É normale scegliere quali progetti realizzare in base alle proprie preferenze, ogni 3D artist è affine a diversi contesti.
Riempiamo ogni fase della pipeline con altre passioni, esperienze personali e necessità comunicative. Una parte di noi continua ad esplorare quei mondi, ricercando altri artisti a cui ispirarsi per migliorare e realizzare ciò che davvero avevano in mente. Tuttavia, questo processo delimita fin da subito una zona sicura.
In questo mondo social ci viene detto continuamente come dovremmo fare le cose per essere migliori. Per questo è complicato decidere di fare qualcosa che sia fuori dalla comfort zone.
Come se non bastasse, internet dimentica velocemente quelle immagini per cui abbiamo speso mesi di lavoro. Così, nella speranza che il nostro lavoro venga riconosciuto, cerchiamo uno spazio in cui sentiamo di poter dare il massimo. Infatti, è molto comune aver paura e aspettare di venire riconosciuti come artisti prima di sporcarsi le mani.
Non voglio fare questo modello, non mi piace.
Ricordo quando ci ho pensato per la prima volta. Da allora sono tornate le stesse parole, un’infinità di volte, bloccandomi in un percorso predefinito, senza neanche saperlo.
Non è un invito a mettere da parte le preferenze personali, anzi. Conosco un sacco di artisti che fanno lavori molto vicini al mio gusto, ma che sono davvero lontani dal mio spazio sicuro. Per questo ho deciso di abbandonare la zona sicura e raggiungere i miei obiettivi.
Progetto dopo progetto uno strano fastidio si è a poco a poco fatto enorme. Ho costruito tante skill associando ognuna a idee diverse. Stabilendo alla fine un workflow discontinuo in cui la modellazione aveva una tendenza, il look un’altra, le luci un’altra ancora, eccetera…
Ero finito dritto dritto nella trappola della comfort zone.
E quanto ci ho messo a capirlo!
Ho quasi abbandonato il 3D, tornando ai lavori che facevo prima di incontrare questo meraviglioso mondo. In sostanza, ho messo tutto in dubbio.
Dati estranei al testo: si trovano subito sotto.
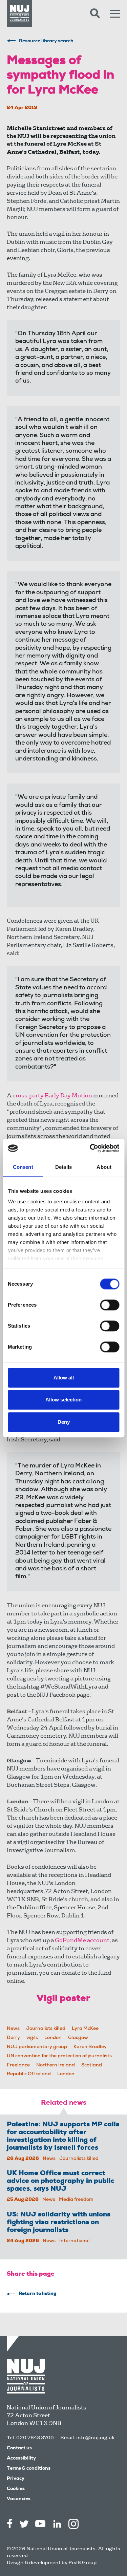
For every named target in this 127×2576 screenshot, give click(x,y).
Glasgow (78, 2038)
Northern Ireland (55, 2065)
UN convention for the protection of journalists (59, 2056)
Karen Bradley (90, 2047)
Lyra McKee (85, 2028)
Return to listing (38, 2294)
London (53, 2038)
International (74, 2241)
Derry (13, 2038)
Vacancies (18, 2499)
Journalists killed (45, 2028)
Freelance (18, 2065)
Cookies (16, 2489)
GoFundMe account (82, 1940)
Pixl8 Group (82, 2562)
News (13, 2028)
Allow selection (63, 1399)
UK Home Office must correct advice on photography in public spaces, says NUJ (60, 2181)
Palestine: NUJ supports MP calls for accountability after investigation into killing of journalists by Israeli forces (63, 2137)
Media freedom (76, 2199)
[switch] (109, 1305)
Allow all (64, 1377)
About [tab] (104, 1167)
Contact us (19, 2448)
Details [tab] (63, 1167)
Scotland (91, 2065)
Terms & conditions (28, 2468)
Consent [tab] (23, 1167)
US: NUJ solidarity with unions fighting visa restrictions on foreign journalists (58, 2223)
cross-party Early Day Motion (52, 1095)
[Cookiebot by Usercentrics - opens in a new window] (90, 1148)
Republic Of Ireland (29, 2074)
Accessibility (21, 2458)
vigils (32, 2038)
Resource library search (46, 41)
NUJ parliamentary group (37, 2047)
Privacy (15, 2478)
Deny (64, 1422)
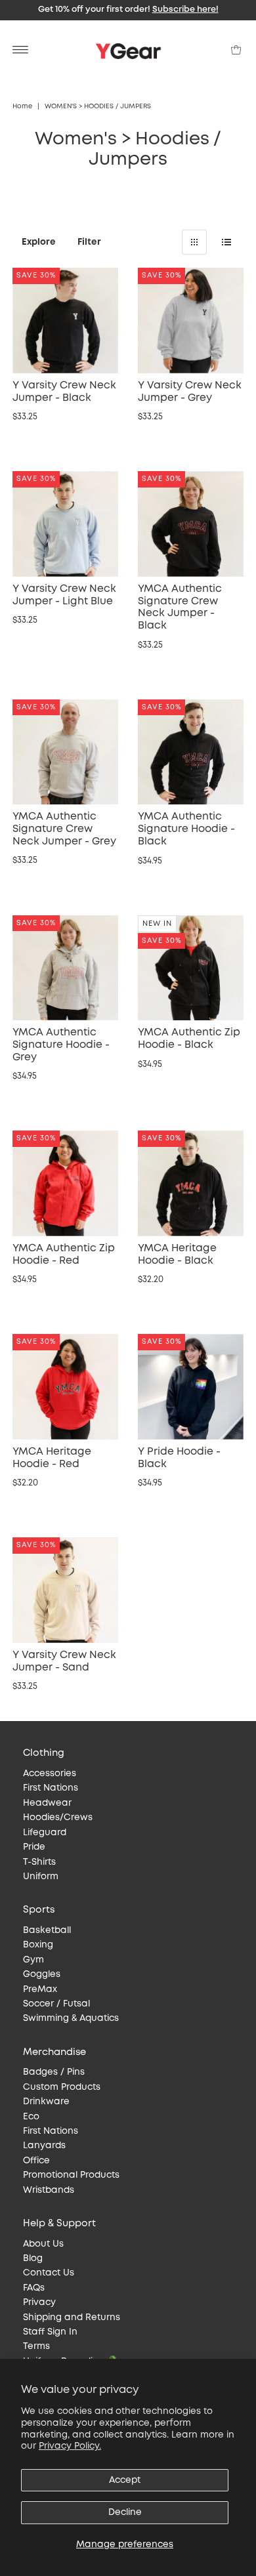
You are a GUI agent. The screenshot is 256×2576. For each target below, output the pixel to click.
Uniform (40, 1876)
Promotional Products (71, 2175)
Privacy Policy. (70, 2446)
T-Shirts (39, 1862)
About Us (43, 2244)
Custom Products (61, 2087)
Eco (31, 2117)
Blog (33, 2258)
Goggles (41, 1974)
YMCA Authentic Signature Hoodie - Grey (61, 1045)
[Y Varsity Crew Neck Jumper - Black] (65, 320)
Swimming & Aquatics (71, 2018)
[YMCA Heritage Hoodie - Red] (65, 1387)
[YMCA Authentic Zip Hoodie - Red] (65, 1183)
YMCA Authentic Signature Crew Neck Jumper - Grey (64, 829)
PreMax (40, 1989)
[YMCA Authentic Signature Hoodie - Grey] (65, 968)
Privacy (39, 2302)
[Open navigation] (21, 49)
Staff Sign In (50, 2332)
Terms (36, 2346)
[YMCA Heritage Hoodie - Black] (191, 1183)
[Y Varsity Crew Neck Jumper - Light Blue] (65, 524)
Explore (39, 242)
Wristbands (48, 2190)
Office (36, 2161)
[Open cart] (236, 49)
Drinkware (46, 2102)
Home (22, 107)
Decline (125, 2512)
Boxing (38, 1945)
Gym (33, 1960)
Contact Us (48, 2273)
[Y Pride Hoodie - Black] (191, 1387)
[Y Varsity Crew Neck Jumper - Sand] (65, 1590)
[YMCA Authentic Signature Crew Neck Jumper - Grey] (65, 752)
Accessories (49, 1773)
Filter (89, 242)
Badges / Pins (54, 2072)
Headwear (47, 1803)
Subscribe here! (185, 9)
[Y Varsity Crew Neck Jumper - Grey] (191, 320)
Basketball (47, 1930)
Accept (124, 2480)
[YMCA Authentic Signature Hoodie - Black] (191, 752)
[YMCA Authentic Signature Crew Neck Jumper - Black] (191, 524)
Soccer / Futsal (56, 2004)
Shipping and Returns (71, 2317)
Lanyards (44, 2146)
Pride (34, 1847)
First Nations (50, 1788)
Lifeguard (44, 1833)
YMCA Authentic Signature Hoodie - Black (186, 829)
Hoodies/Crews (58, 1817)
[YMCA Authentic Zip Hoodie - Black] (191, 968)
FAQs (34, 2288)
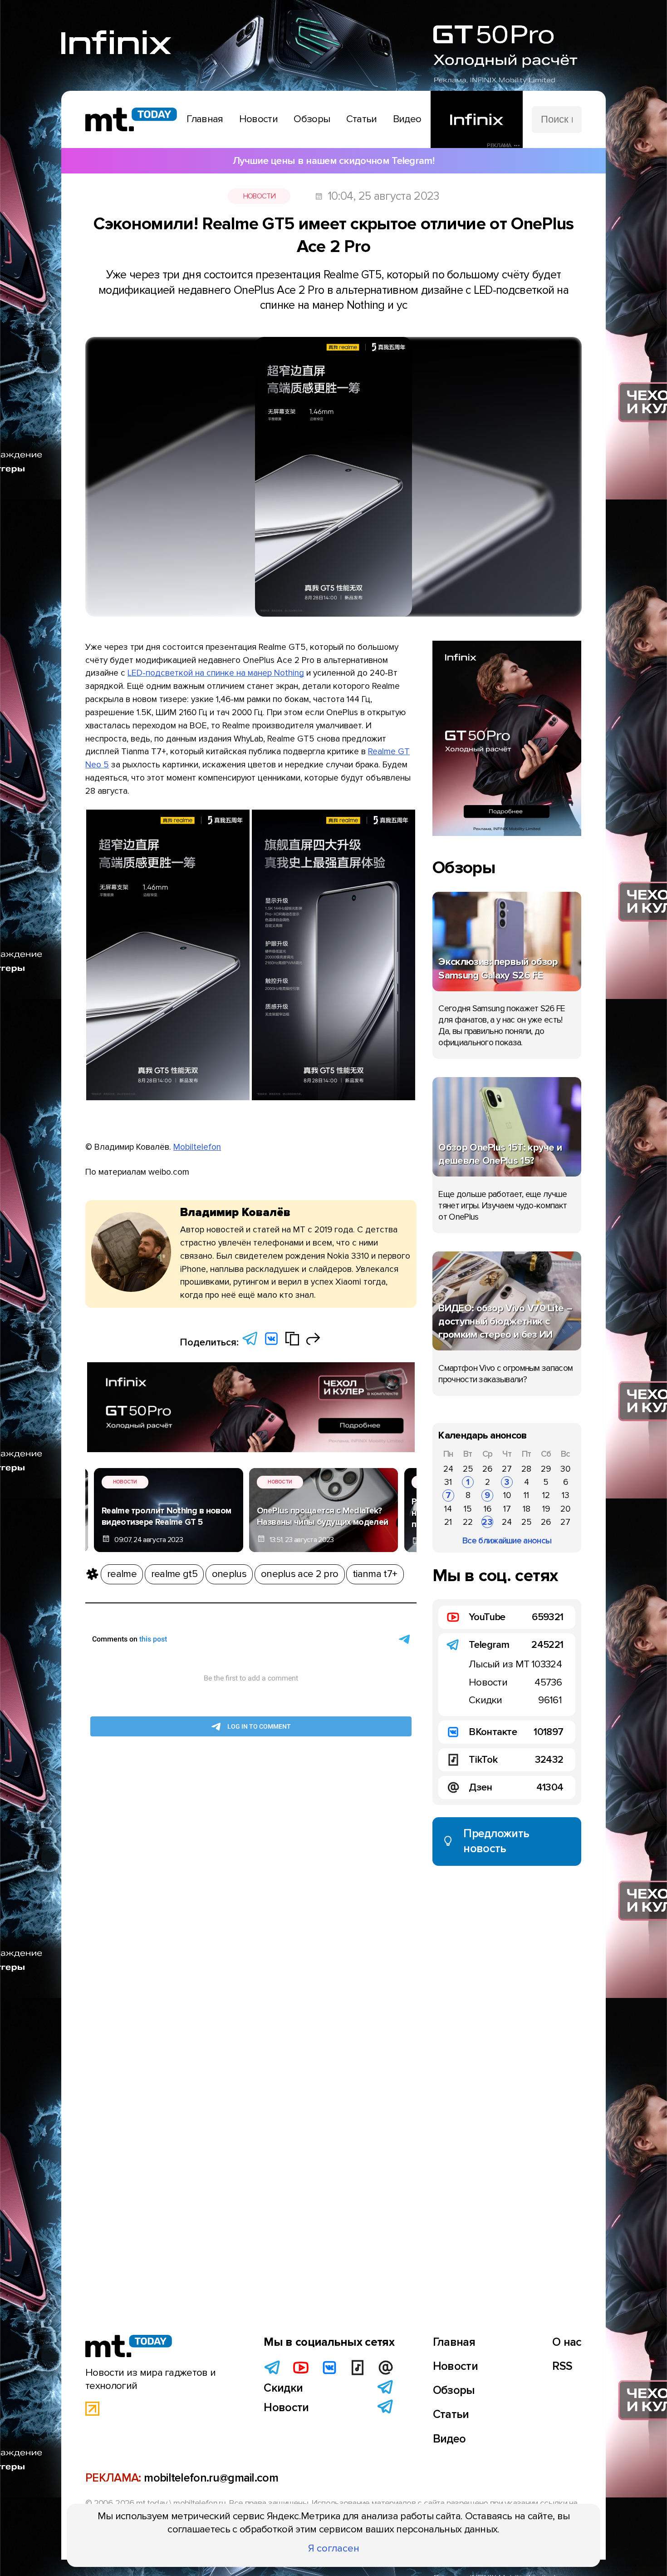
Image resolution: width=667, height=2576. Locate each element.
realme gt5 (174, 1573)
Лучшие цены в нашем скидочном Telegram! (333, 160)
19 (546, 1508)
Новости (259, 196)
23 (487, 1522)
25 (468, 1469)
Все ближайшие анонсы (506, 1540)
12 (546, 1495)
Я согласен (333, 2548)
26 (487, 1469)
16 (487, 1508)
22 (468, 1522)
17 (507, 1508)
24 (448, 1469)
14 (448, 1508)
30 (565, 1469)
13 (565, 1495)
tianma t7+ (375, 1573)
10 (507, 1495)
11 (526, 1495)
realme (122, 1573)
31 (448, 1482)
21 (448, 1522)
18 (526, 1508)
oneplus (229, 1573)
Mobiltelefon (197, 1147)
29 (546, 1469)
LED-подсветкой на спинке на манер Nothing (216, 672)
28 (526, 1469)
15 (468, 1508)
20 (565, 1508)
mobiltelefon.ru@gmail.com (211, 2478)
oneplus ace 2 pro (299, 1573)
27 (507, 1469)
Poi ho capito che per farcela avrei dovuto mettermi in gioco sul serio, avrei dovuto sottopormi ad un continuo allenamento, senza mollare un colpo. Sempre più veloce, sempre più concreto e sempre diverso per poi tornare indietro, dove conosci le regole a memoria e scopri di poter dare molto di più di prima.
Trovare nuovi punti di vista da cui imparare molto su ciò che pensavo di “sapere”. In altre parole, il vantaggio è imparare modi alternativi di mettere in pratica la stessa skill.

La strategia è semplice:
Come farei questo? Cosa funzionerebbe meglio?
Voglio dover rispondere a queste domande evitando tutto ciò che farei in modo automatico, senza dover elaborare.
La cosa che ho studiato con più passione durante il corso di Zbrush è stata l’anatomia. Però, dopo pochi mesi ho smesso di modellare soggetti umani e a lungo ho pensato di star dimenticando. Il tempo però mi ha dimostrato che imparare cosa sia il processo coracoideo della scapola è diverso da metabolizzare quelle forme e quel particolare modo di costruire i volumi. Ad oggi, non c’è progetto in cui non rifletta su quelle informazioni, perché si tratta di armonia, si tratta di capire cosa rende quelle forme naturali e organiche rispetto ad altre.
La magia avviene quando trovo il punto di contatto tra due o più argomenti che vedevo lontani e separati. Quasi mai però questo processo avviene consciamente, è davvero raro.
Molto più spesso la lampadina si accende per un avvenimento accidentale. Uscire dalla comfort zone significa ricercare attivamente questi momenti affrontando sfide sempre diverse.
Per questo motivo sto insistendo con le maschere. Per questo motivo ognuna proviene da contesti molto diversi e sono sicuro che tutto ciò un giorno lo riscoprirò sotto un’altra forma. Credo di star migliorando le capacità di sculpting hard surface, ad esempio.
Uscire dalla comfort zone per avere una storia da raccontare
Il mio lavoro assume più valore quanto più la sua storia è fatta di ostacoli e soluzioni. E sono certo che un occhio attento possa percepire la storia di un’opera, il sudore che c’è dietro.
Se dovessi pensare ai miei lavori come i “compiti a casa” mi sentirei un impostore. Solo avendo paura di non potercela fare può scattare quella scintilla.
Non si tratta semplicemente di pensare “posso farcela”, ma di scoprire quali mete inaspettate si trovano dietro l’invalicabile muro della zona sicura.